[Work order]: Please output exactly the part of the records below that opens with the line containing "Screenshot is 768x1754." and closes with the line containing "[button] (54, 65)", both lines included, and nothing else.

[Material shown]:
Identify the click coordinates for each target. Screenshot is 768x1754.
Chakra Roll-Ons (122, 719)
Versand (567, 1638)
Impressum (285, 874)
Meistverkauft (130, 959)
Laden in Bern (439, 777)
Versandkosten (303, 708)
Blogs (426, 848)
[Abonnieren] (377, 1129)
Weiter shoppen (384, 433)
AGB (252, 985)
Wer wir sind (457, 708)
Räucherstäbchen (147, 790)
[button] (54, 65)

--

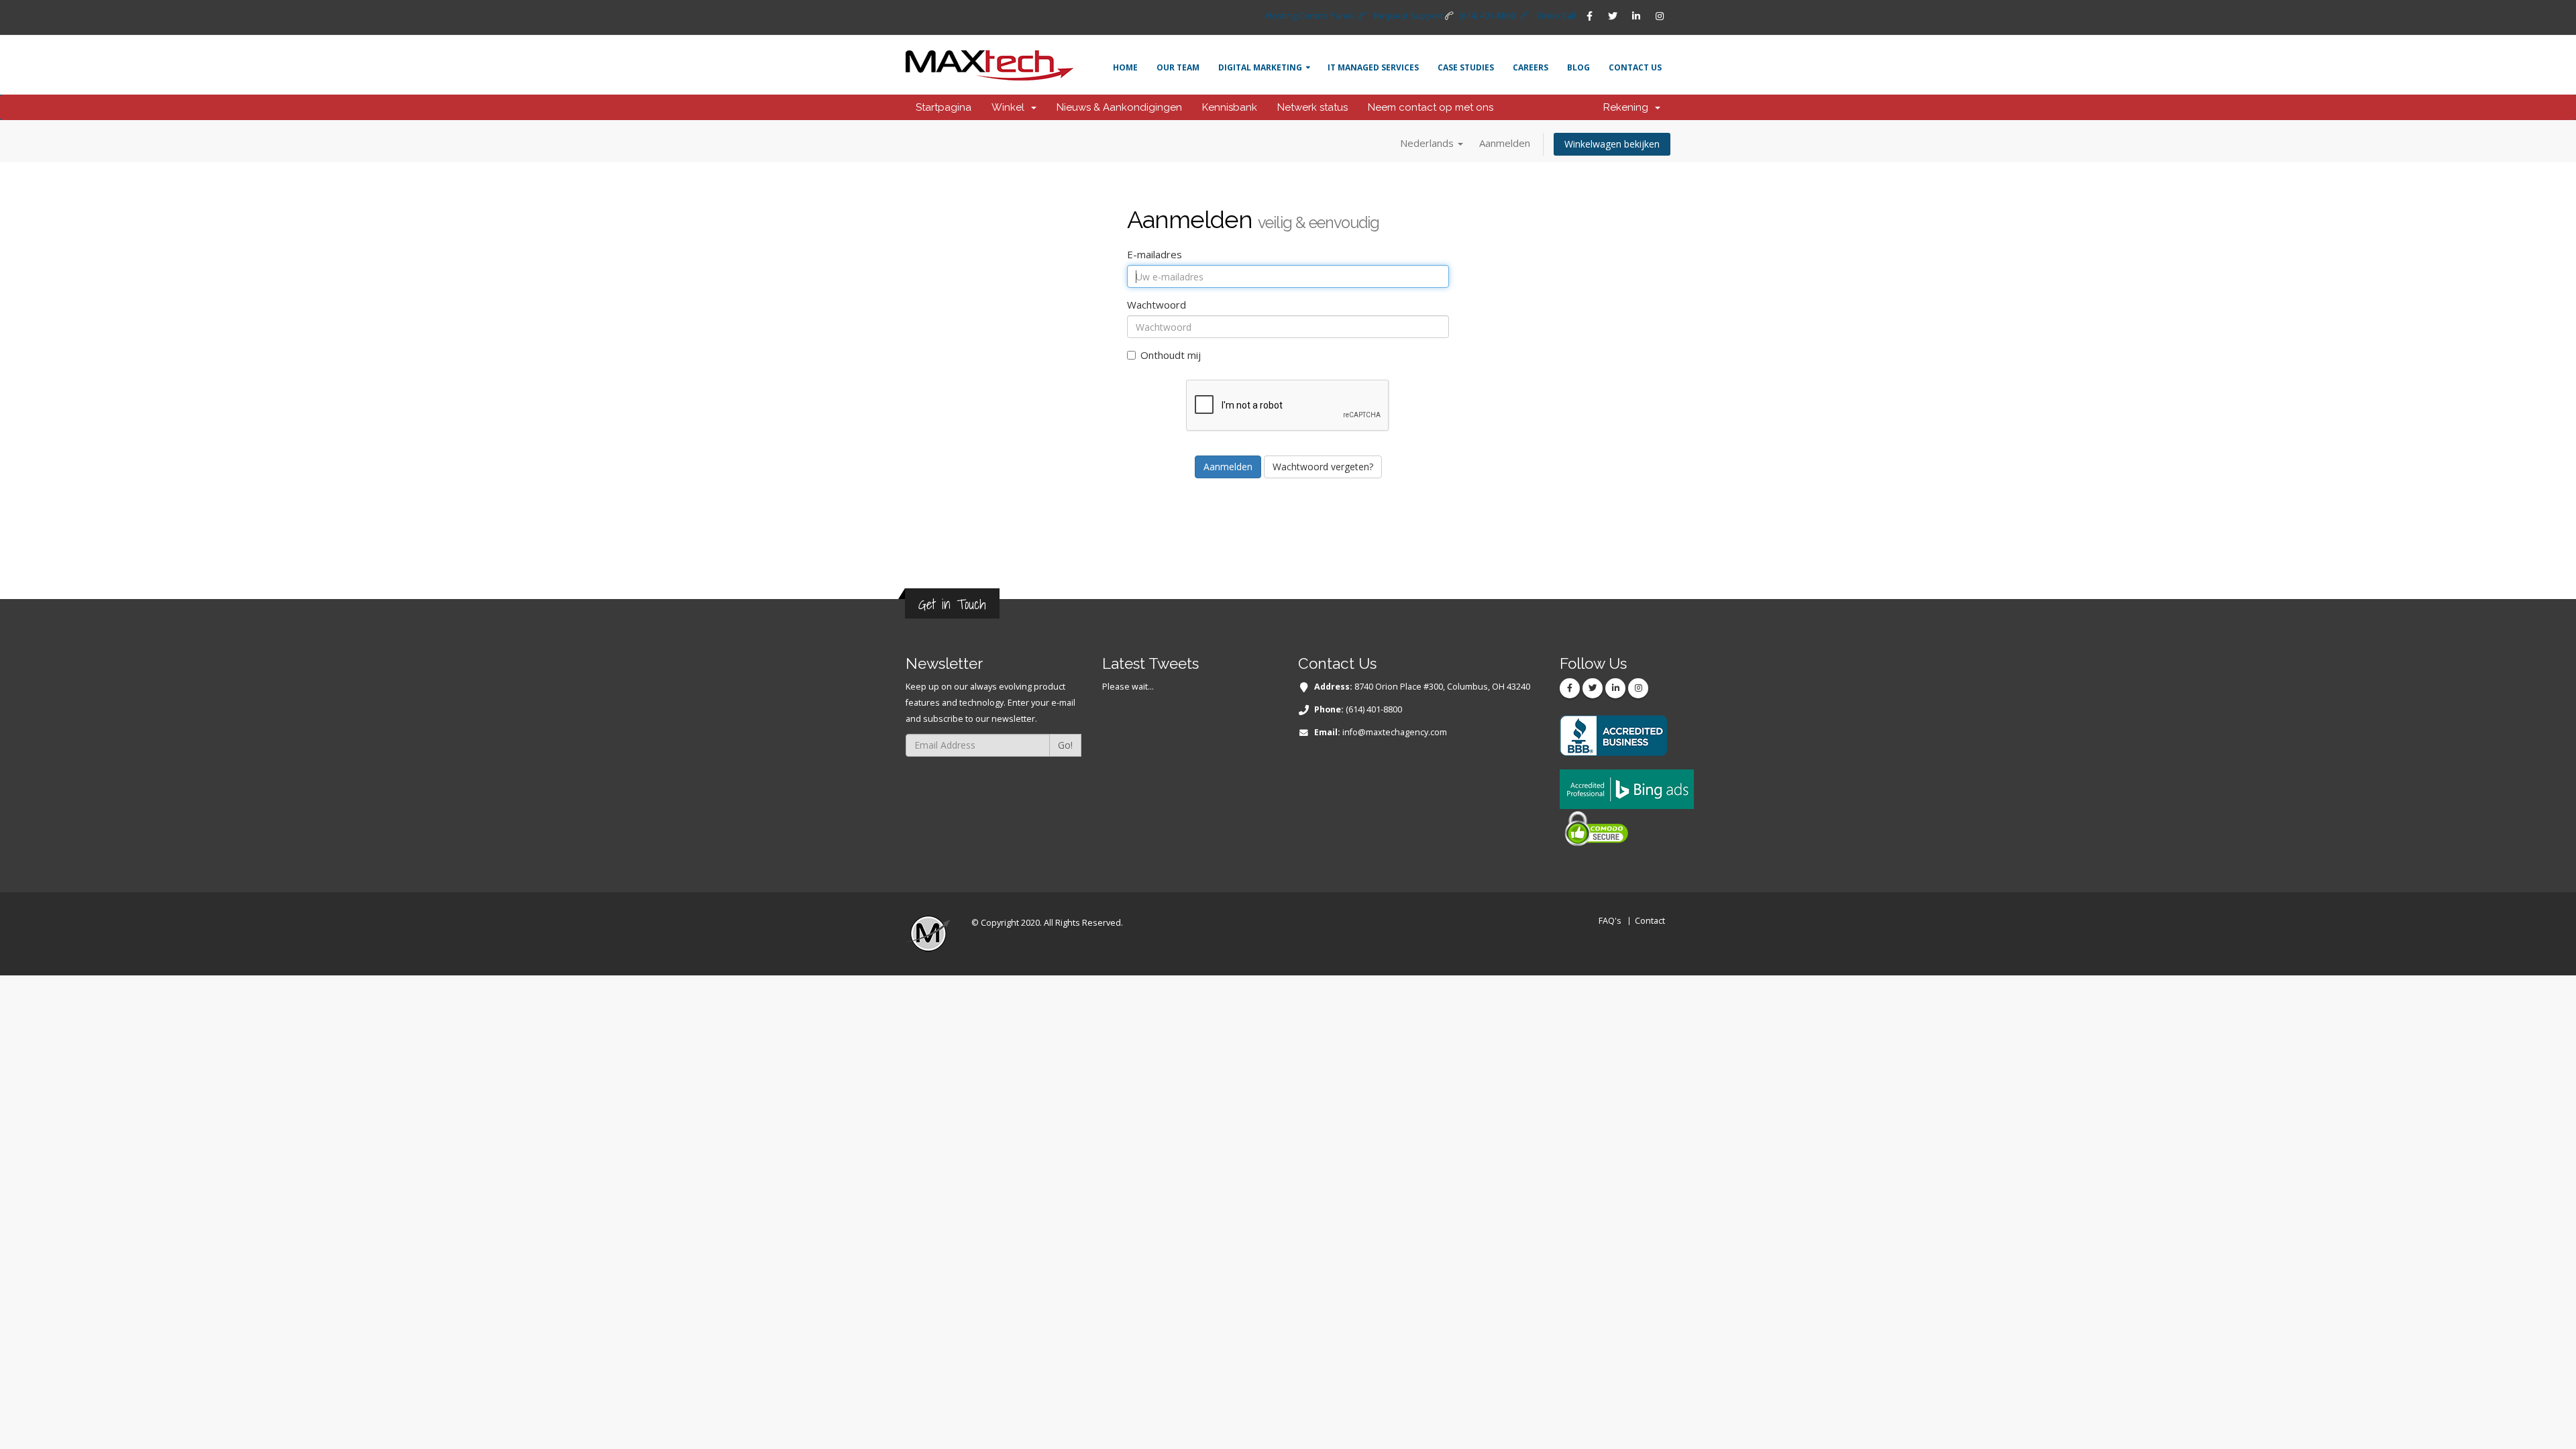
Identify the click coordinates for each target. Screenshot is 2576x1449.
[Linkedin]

---

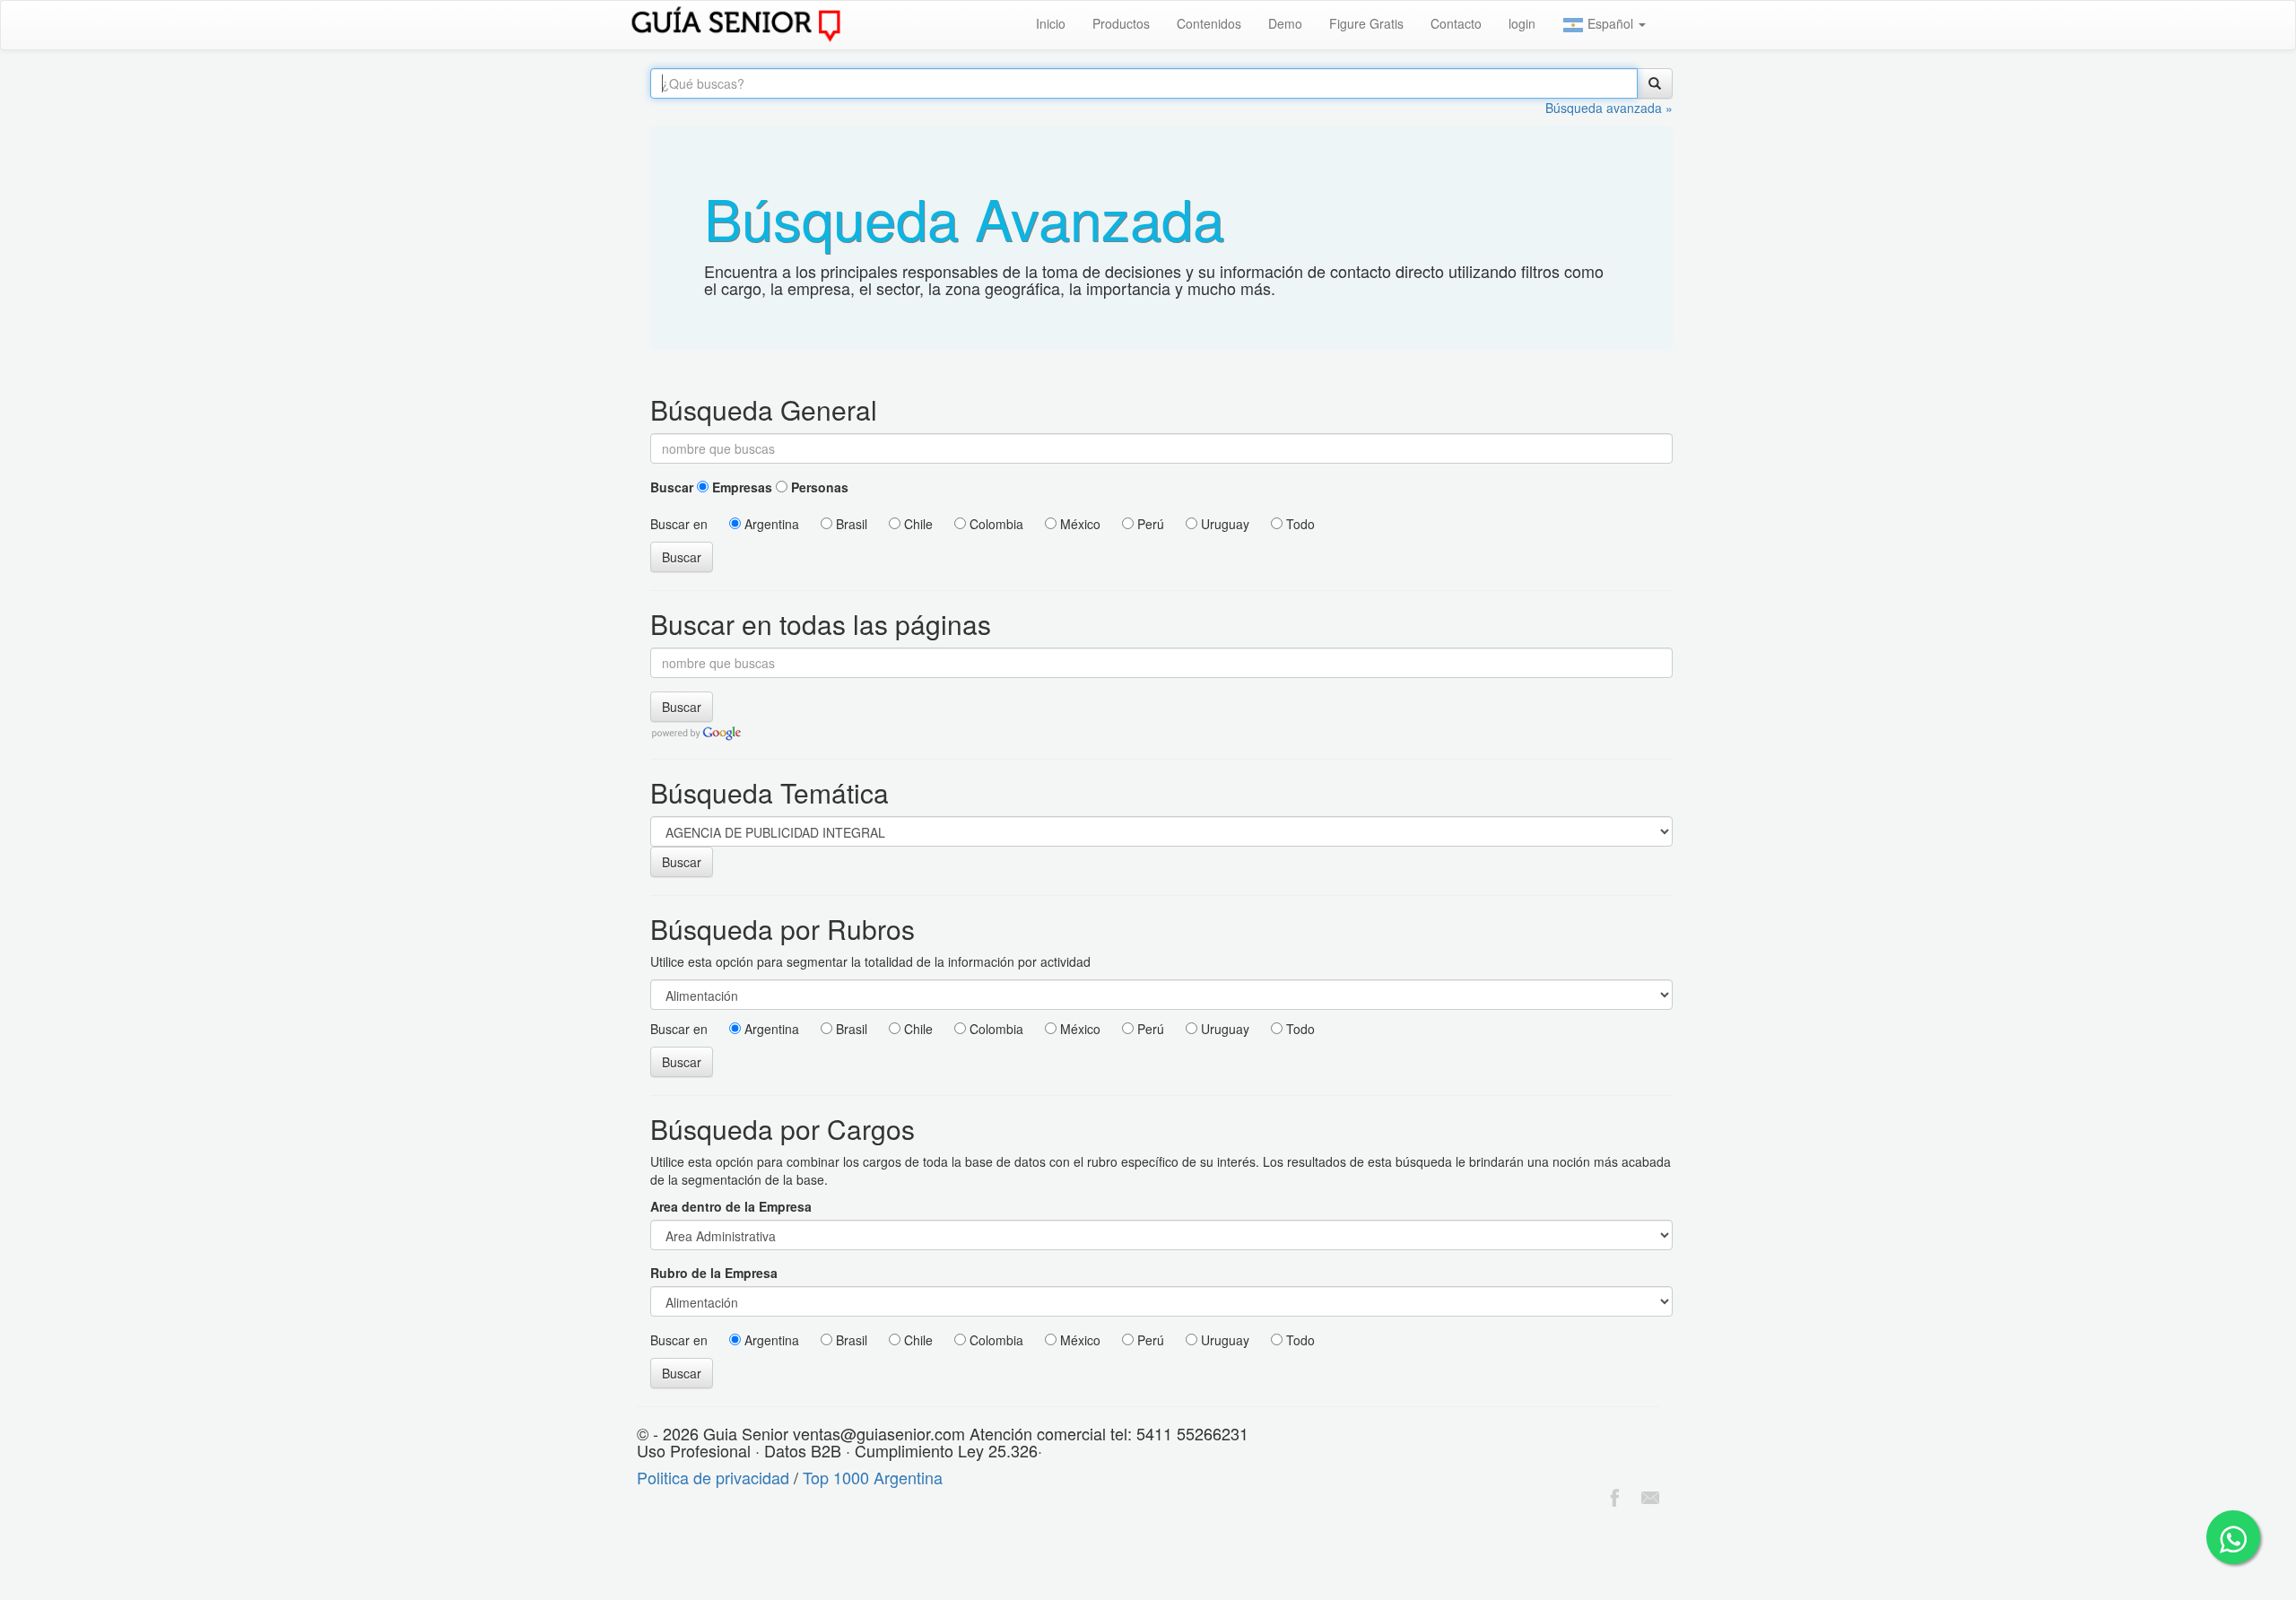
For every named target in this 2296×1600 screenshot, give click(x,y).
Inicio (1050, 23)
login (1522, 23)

[The answer]:
Identify the click coordinates for each target. Screenshot is 768x1754.
Chakra Roll-Ons (122, 719)
Versand (567, 1638)
Impressum (285, 874)
Meistverkauft (130, 959)
Laden in Bern (439, 777)
Versandkosten (303, 708)
Blogs (426, 848)
[Abonnieren] (377, 1129)
Weiter shoppen (384, 433)
AGB (252, 985)
Wer wir sind (457, 708)
Räucherstäbchen (147, 790)
[button] (54, 65)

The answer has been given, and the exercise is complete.